So, with all that good news coming your way, I hope you’re happy. I hate to be the bearer of bad tidings. And I won’t be, not today.

(*This work, under the title Bka'-gdams Chos-'byung, was listed in Dan Martin's Tibetan Histories [London 1997], no. 149, where it is described as unavailable.  The title as it actually occurs in the book catalog is:  Pan-chen Ye-shes-rtse-mo'i Bka'-gdams Chos-'byung dang Rnam-thar.  A few more details may be found out by checking this link that takes you [fair warning!] to a book selling site.)

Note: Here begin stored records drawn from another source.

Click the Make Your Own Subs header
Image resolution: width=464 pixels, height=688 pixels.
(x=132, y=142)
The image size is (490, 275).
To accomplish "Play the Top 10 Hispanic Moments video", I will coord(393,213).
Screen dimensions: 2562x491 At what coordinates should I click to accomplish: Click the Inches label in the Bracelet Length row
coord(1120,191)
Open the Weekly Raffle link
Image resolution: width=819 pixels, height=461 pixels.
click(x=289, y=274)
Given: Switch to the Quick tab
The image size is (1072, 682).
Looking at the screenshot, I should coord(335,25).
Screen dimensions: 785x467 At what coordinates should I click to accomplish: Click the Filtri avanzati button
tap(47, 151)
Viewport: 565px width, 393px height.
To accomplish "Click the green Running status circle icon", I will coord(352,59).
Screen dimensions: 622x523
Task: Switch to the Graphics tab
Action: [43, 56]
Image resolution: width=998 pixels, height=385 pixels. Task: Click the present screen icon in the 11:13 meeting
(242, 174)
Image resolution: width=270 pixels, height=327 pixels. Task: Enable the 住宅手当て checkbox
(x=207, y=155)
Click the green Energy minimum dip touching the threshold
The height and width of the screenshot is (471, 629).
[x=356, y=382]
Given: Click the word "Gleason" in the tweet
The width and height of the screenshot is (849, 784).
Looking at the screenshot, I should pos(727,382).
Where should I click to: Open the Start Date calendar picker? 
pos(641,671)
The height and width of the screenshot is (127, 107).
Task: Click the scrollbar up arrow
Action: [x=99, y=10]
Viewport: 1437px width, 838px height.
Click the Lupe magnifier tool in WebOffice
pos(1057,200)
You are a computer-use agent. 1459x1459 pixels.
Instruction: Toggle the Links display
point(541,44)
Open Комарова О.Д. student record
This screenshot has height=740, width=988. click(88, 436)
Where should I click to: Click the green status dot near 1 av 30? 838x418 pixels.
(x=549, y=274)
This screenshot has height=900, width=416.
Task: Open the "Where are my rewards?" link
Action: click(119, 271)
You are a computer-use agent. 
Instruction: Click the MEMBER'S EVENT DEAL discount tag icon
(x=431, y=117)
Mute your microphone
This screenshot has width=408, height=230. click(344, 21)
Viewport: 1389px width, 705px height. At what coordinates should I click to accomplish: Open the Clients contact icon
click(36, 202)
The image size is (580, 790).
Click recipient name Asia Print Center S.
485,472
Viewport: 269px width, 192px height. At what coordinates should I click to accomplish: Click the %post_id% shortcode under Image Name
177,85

Remains of the ancient Dhanyakataka Stupa that 
Manlung Guru visited, in Andhra Pradesh, India

Postscript:

Now that I think of it, I forgot to say more about those verses of praise a South Indian poet composed in Manlung Guru’s honour. Let me go check my notes. Here you go.


Vimalaśrī, Paramagurupuṇyaśrī-nāma-stotra (Bla ma dam pa bsod nams dpal zhes bya ba la bstod pa).  Tôhoku catalogue no. 3729.  Dergé Tanjur, volume TSHU, folios 113v.4‑114r.4.  Translated by Gotamabhadra and Grags-pa-byang-chub.  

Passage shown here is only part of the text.